The medical examiner's office said Anderson's death was "sudden death associated with physical restraint in a prone position." Her bipolar disorder and past heart disease were contributing factors, according to the report.
Tanisha's family initially called the police for help. Anderson was having a mental health episode and threatening to disturb the peace. The family agreed to let the police take the 37-year-old woman to a hospital for a psychological examination. At that point, the two stories start to diverge, one from police, the other from the family.
According to the Huffington Post, police stated that she was struggling with the officers attempting to escort her to the police car, then she suddenly and inexplicably went limp.
Family members say that one of the officers did a "take down" move as Anderson struggled and finally put his knee on the woman's back while handcuffing her. The medical examiner's analysis seems to confirm the family's side of the story.
Now Anderson's family is speaking out, angry with the officers' conduct.

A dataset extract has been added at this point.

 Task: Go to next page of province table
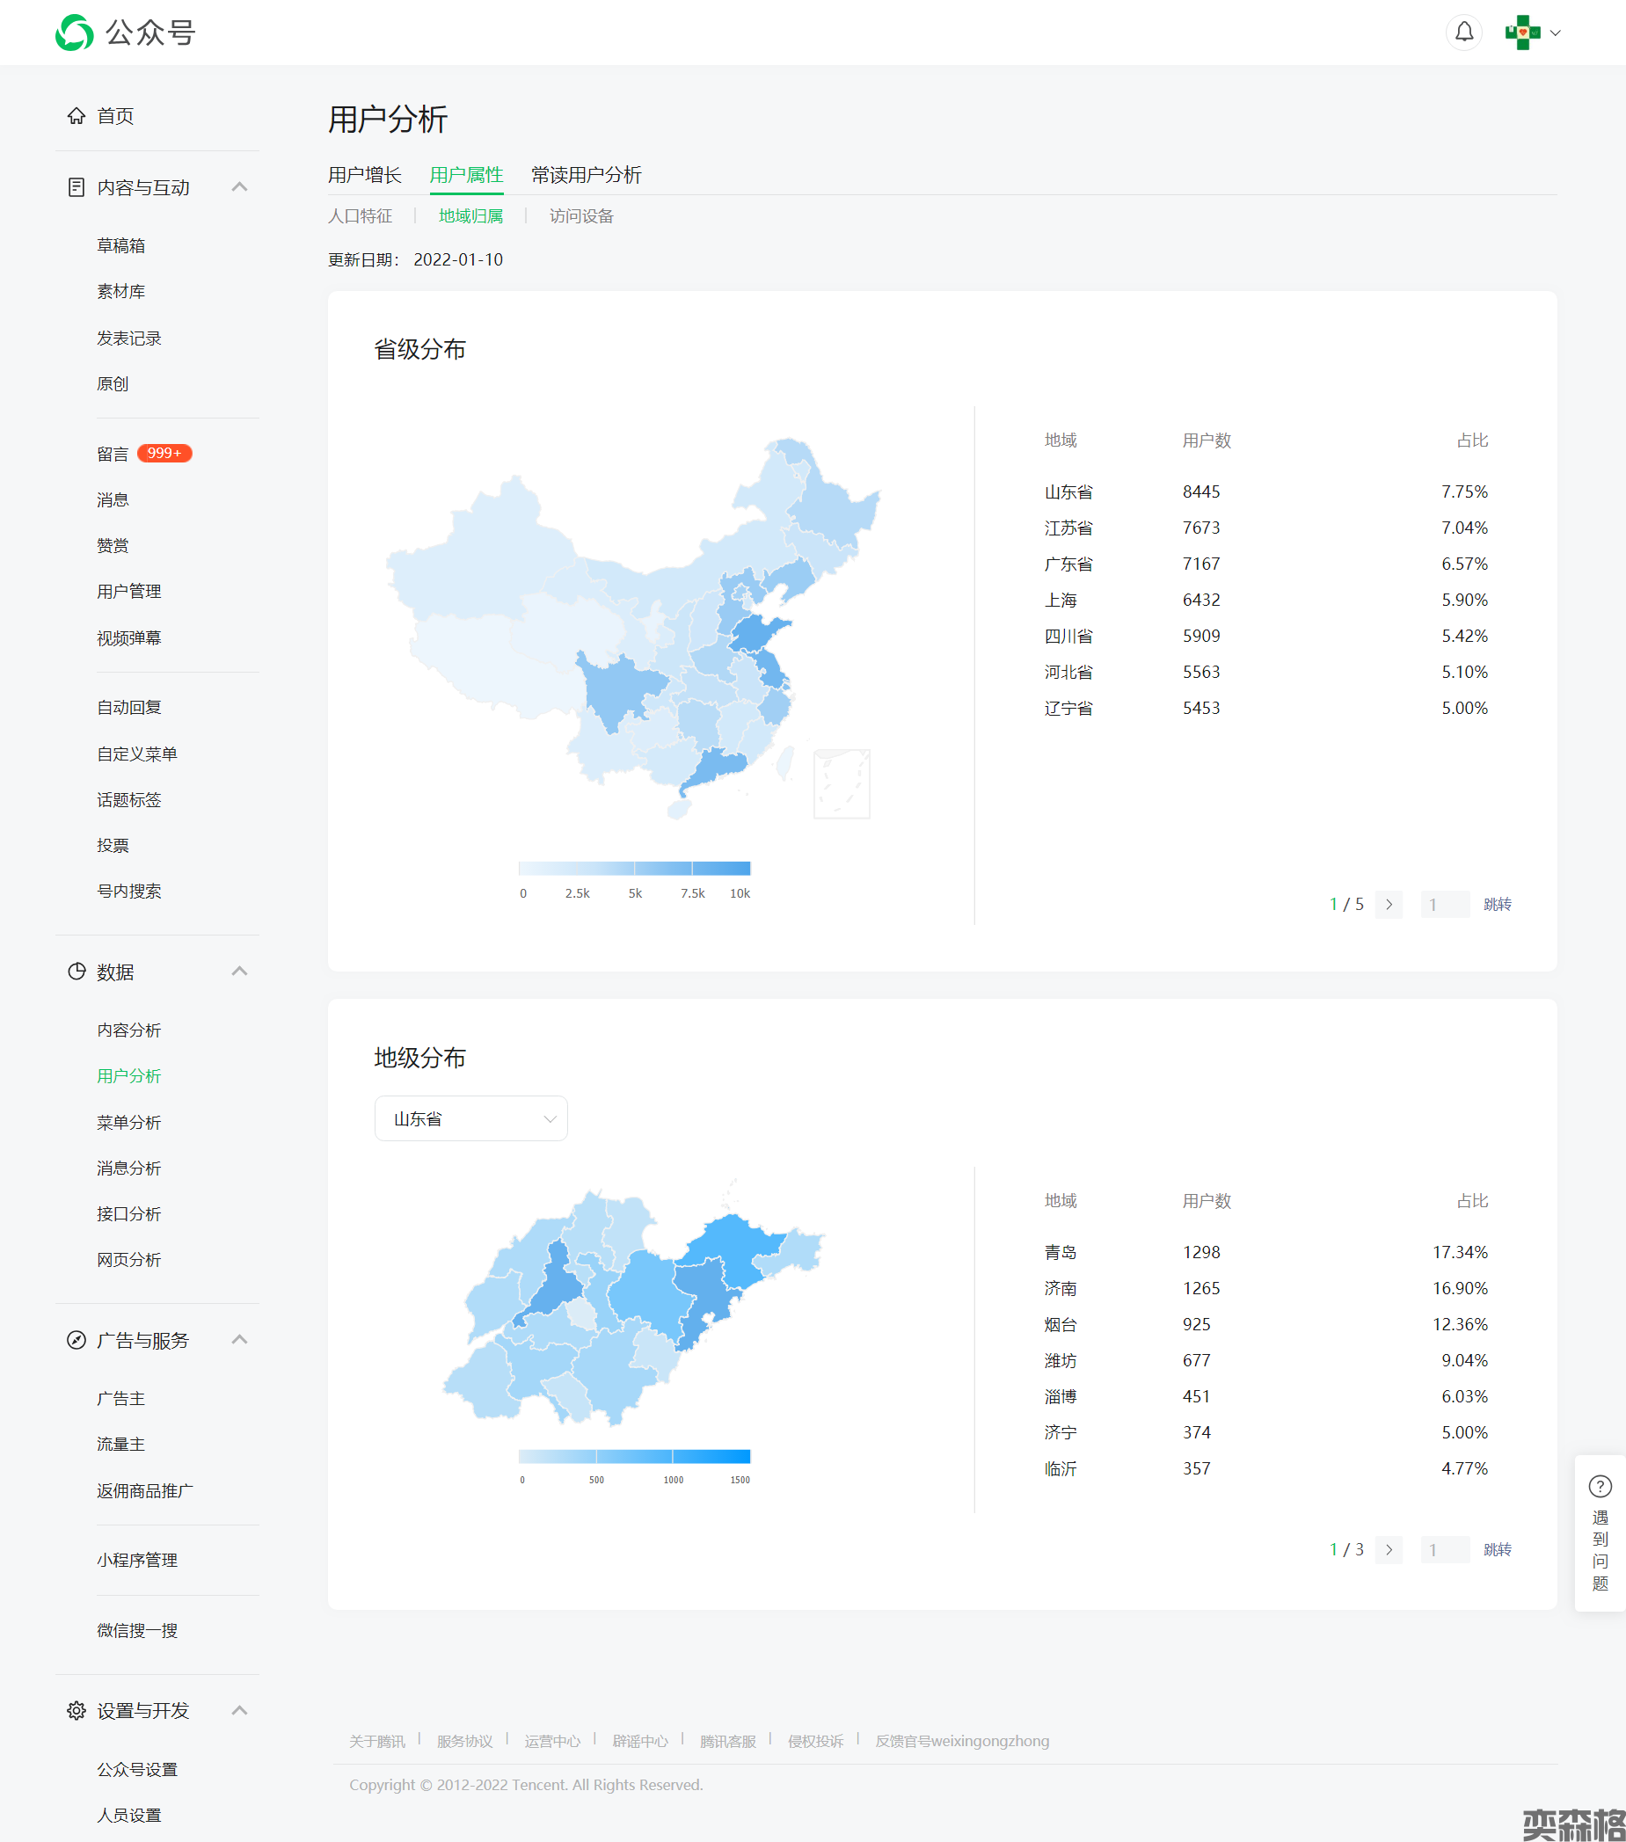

"What we don't understand is, why she was treated like a criminal?" Tanisha's uncle Mike Anderson said in a news conference, according to WKYC.
Tanisha's mother made the following comment.
"I'm angry when I think about how my daughter was treated."The family is hoping for change in the Cleveland police system, but as the Justice Department revealed in a recent report, police brutality is epidemic in the Cleveland area.
According to CNN, Justice Department investigators found the use of excessive force by Cleveland area police is at a "significant rate" and is putting the entire community at risk. Some examples highlighted in the report include using a taser on a man in an ambulance strapped to a gurney; shooting unarmed civilians 20 times after a high-speed pursuit; and the most conspicuous, the shooting death of Tamir Rice, a 12-year-old African American boy who was carrying a toy pistol.
Tanisha Anderson's death might be the latest in a long rap-sheet for the Cleveland police department.
As CNN reports, the vehicle bay at one of the stations has the sign "forward operating base," a term typically used in tactical operations in a war zone. The Justice Department report highlights the sign as indicative of a mind-set problem within the local police.
"This characterization reinforces the view held by some -- both inside and outside the Division -- that CDP is an occupying force instead of a true partner and resource in the community it serves."The report goes on to say the officers' training instills a "us-against-them" mentality that undermines the fundamental purposes of the police.
Given the Justice Department's bleak look at local police department's record, Tanisha Anderson's family may have to wait a long time for the changes in officer conduct they're wishing for.